We use the conventions for Dirac and Lorentz tensors from Itzykson and Zuber
\cite{ItzZub80}, e.g., $\epsilon^{0123}= +1$.},
\begin{eqnarray}
\label{V2}
V_{2 \, \rho} = \xi V_{1 \, \rho} - \frac{\xi}{2}
\frac{P_\rho}{P\cdot q} q\cdot V_{1} + \frac{i}{2}
\frac{\epsilon_{\rho\sigma\Delta q}}{P\cdot q} A_{1 \, \sigma}
\, .
\end{eqnarray}
The amplitudes $V_1$ and $A_1$ depend on the scaling variable $\xi$,
momentum transfer $\Delta^2$, and hard momentum of the probe ${\cal Q}^2$.

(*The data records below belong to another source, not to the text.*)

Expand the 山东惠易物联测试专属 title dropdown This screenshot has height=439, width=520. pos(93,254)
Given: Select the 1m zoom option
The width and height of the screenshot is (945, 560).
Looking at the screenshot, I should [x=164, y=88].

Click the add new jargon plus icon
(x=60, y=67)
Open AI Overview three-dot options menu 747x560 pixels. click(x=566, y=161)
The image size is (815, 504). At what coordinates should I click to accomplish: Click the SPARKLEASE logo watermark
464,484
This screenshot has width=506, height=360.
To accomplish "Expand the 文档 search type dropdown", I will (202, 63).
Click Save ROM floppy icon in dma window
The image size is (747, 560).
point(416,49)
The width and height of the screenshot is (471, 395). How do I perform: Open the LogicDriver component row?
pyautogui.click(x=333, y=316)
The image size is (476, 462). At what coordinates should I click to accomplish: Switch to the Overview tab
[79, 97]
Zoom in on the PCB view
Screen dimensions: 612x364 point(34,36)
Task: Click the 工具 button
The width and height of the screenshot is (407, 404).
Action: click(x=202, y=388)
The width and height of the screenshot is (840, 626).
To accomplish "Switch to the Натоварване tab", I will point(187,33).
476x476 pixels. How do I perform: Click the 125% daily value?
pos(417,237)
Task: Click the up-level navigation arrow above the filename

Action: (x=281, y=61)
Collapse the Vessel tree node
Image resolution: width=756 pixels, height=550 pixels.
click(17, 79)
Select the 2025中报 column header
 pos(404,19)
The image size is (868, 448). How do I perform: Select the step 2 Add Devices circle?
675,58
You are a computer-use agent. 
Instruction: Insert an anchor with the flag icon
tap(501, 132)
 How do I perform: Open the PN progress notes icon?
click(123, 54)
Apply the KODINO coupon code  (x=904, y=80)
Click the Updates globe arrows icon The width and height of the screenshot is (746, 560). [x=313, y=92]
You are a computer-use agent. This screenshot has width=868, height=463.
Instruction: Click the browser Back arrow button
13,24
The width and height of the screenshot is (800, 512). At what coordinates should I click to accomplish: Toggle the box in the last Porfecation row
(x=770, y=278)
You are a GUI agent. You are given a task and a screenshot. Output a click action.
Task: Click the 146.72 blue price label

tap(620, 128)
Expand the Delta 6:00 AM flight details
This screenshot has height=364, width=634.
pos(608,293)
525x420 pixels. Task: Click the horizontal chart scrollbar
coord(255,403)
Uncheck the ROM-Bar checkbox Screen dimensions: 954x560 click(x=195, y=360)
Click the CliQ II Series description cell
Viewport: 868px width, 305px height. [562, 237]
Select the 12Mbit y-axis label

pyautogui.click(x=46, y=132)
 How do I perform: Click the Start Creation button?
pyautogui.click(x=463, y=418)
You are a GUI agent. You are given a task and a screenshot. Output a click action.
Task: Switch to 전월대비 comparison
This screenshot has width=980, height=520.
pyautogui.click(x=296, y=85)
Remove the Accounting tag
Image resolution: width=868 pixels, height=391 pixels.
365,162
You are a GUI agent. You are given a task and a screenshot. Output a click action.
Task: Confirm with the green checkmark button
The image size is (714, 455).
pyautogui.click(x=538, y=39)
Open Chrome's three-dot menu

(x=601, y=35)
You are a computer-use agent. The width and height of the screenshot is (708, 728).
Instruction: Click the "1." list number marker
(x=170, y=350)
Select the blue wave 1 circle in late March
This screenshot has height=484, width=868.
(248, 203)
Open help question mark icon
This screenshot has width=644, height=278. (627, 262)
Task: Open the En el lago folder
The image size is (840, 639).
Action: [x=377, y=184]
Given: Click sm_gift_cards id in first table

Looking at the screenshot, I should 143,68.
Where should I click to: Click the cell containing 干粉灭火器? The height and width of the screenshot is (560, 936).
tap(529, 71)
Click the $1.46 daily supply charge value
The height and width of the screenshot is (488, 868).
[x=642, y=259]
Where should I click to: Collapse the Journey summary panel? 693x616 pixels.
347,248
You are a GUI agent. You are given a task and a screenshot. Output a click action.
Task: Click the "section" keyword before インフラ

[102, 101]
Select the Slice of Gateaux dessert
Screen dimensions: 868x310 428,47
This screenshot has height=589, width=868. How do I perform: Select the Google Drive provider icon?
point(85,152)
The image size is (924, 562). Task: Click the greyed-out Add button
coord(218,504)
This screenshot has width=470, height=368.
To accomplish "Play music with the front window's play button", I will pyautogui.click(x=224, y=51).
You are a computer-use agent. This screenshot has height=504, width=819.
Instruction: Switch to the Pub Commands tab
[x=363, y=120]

The latter dependence is logarithmic and is governed by a generalized
off-forward evolution equation \cite{BukFroKurLip85,GeyDitHorMueRob88},
which is presently known to two-loop order \cite{BelMul98,BelFreMul00}. In
order to simplify notations considerably, we will drop the dependence on
$\Delta^2$ and ${\cal Q}^2$ when it is not essential for the presentation
and restore them in sections dealing with the modeling of GPDs and numerical
estimates.

A general decomposition of the vector and axial-vector amplitudes, in a complete
basis of CFFs to  twist-three accuracy, reads
\begin{eqnarray}
\label{Def-V1}
V_{1\, \rho}\!\!\!&=&\!\!\!
P_\rho  \frac{q\cdot h}{q\cdot P} {\cal H}
+
P_\rho  \frac{q\cdot e}{q\cdot P} {\cal E}
+
\Delta_\rho^\perp  \frac{q\cdot h}{q\cdot P}  {\cal H}^3_+
+
\Delta_\rho^\perp  \frac{q\cdot e}{q\cdot P}  {\cal E}^3_+
+
\widetilde{\Delta}_\rho^\perp
\frac{q\cdot \widetilde{h}}{q\cdot P} \widetilde{{\cal H}}^3_-
+
\widetilde{\Delta}_\rho^\perp
\frac{q\cdot \widetilde{e}}{q\cdot P} \widetilde{{\cal E}}^3_-
\, ,\\
\label{Def-A1}
A_{1\, \rho}\!\!\!&=&\!\!\!
P_\rho  \frac{q\cdot \widetilde h}{q\cdot P} \widetilde{\cal H}
+
P_\rho  \frac{q\cdot \widetilde e}{q\cdot P} \widetilde{\cal E}
+
\Delta_\rho^\perp  \frac{q\cdot \widetilde h}{q\cdot P}
{\cal \widetilde H}^3_+
+ \Delta_\rho^\perp  \frac{q\cdot \widetilde e}{q\cdot P}
{\cal \widetilde E}^3_+
+
\widetilde{\Delta}_\rho^\perp  \frac{q\cdot h}{q\cdot P}
{\cal H}^3_-
+
\widetilde{\Delta}_\rho^\perp  \frac{q\cdot e}{q\cdot P}
{\cal E}^3_-
\, ,
\end{eqnarray}
where $\Delta_\rho^\perp \equiv \Delta_\rho + \xi P_\rho$,
$\widetilde\Delta_\rho^\perp \equiv i \epsilon_{\rho\Delta P q}/{P\cdot q}$,
and the Dirac bilinears are conventionally defined  by
\begin{eqnarray}
&& h_{\rho}
= \bar U (P_2, S_2) \gamma_\rho U (P_1, S_1) \, ,
\hspace{1.2cm}
e_{\rho} =
\bar U (P_2, S_2) i \sigma_{\rho\sigma} \frac{\Delta_\sigma}{2 M} U (P_1, S_1)
\, , \nonumber\\
&&\widetilde{h}_\rho
= \bar U (P_2, S_2) \gamma_\rho \gamma_5  U (P_1, S_1) \, ,
\qquad
\widetilde e_{\rho}
= \frac{\Delta_\rho}{2 M} \bar U (P_2, S_2) \gamma_5  U(P_1, S_1)
\, ,
\label{DiracBilinears}
\end{eqnarray}
with $U$ being the nucleon bispinor normalized as $\bar U (P_1) U (P_1) = 2 M$.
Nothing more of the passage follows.